DENTON, TX — The reshaping of the Denton Airport into one that serves both business and general aviation, while serving as a major catalyst for economic development as the Dallas/Ft. Worth Metroplex spreads north, has been the major focus for the past fives years here. According to airport manager Quentin Hix, he is confident the next five years will bring similar investment and growth on a par or exceeding that period. It’s a tall job; but what has been achieved to date by Hix and his predecessors and city hall is a transformation of an airport — with planning. The airport is now preparing to open up more acreage for development while also moving to set itself apart from city coffers.
To the GA light aircraft pilot who enjoys seeing his/her airport grow while not forgetting GA, Denton might seem to be on the right track. Says Hix, “We do serve individual general aviation pilots; have since the inception of Denton Airport in the early 1940s. But over the past six years, there has been a significant investment at this airport by the aviation industry. They’re very successful; they have very aggressive business plans. We’ve made major public infrastructure improvements to provide the level of service to keep them growing, and to attract other aviation businesses here.

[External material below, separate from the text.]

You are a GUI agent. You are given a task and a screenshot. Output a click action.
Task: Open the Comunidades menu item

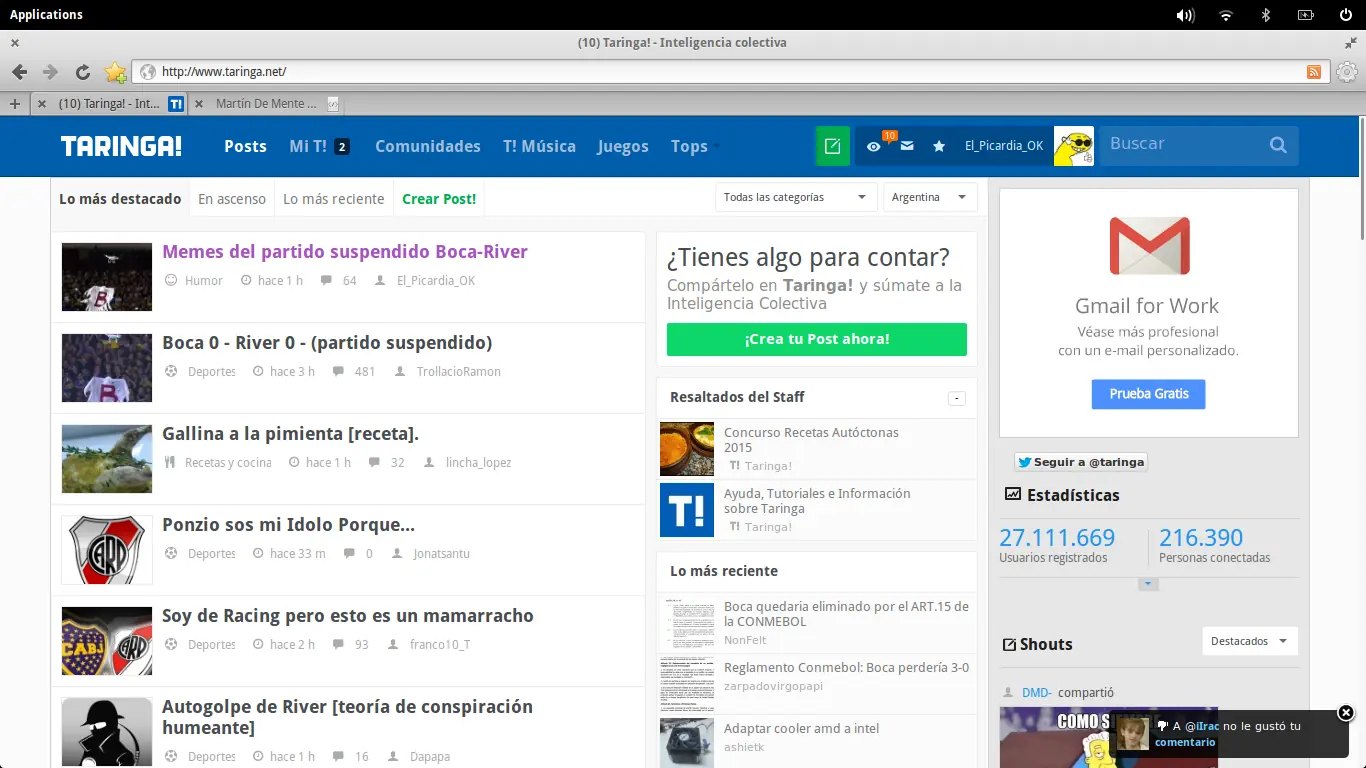[x=427, y=146]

“We’ll always have as an element of our operation service to individual private pilots. But the real growth and the development of the airport as an economic engine for the city is associated with our aviation industry development.”

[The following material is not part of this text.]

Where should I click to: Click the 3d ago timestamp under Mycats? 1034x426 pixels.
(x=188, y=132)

Thus, they have a plan, which includes ongoing infrastructure improvements to not only open up new acreage for development, but to help differentiate airfield activity as well.
Explains Hix, “We’re in an excellent area because most of the area to the east of us, between the airport and the Interstate , is zoned industrial. To the west of us it is very sparcely developed. It will develop significantly, especially after the soft economy heats up a bit, with typical residential/commercial type development. Loop 288 will come across just to the west of us.
“We have had in place for a number of years an airport compatibility land use district. Landowners and potential developers all understand that there are restrictions on what can be built up against the airport.”
According to Hix, during the past six years some $24 million has been invested at the Denton Airport, most of it FAA money via the Texas State Block Grant program. The director estimates that today the airport’s 40-plus businesses employ some 300 employees.
The airport, operated by the city, today generates enough revenue to cover its costs, to the point that Hix has set a goal of making it financially independent as an Enterprise Fund (see sidebar). Being topographically advantaged, it also sits on natural gas wells that will play a significant role in future infrastructure development.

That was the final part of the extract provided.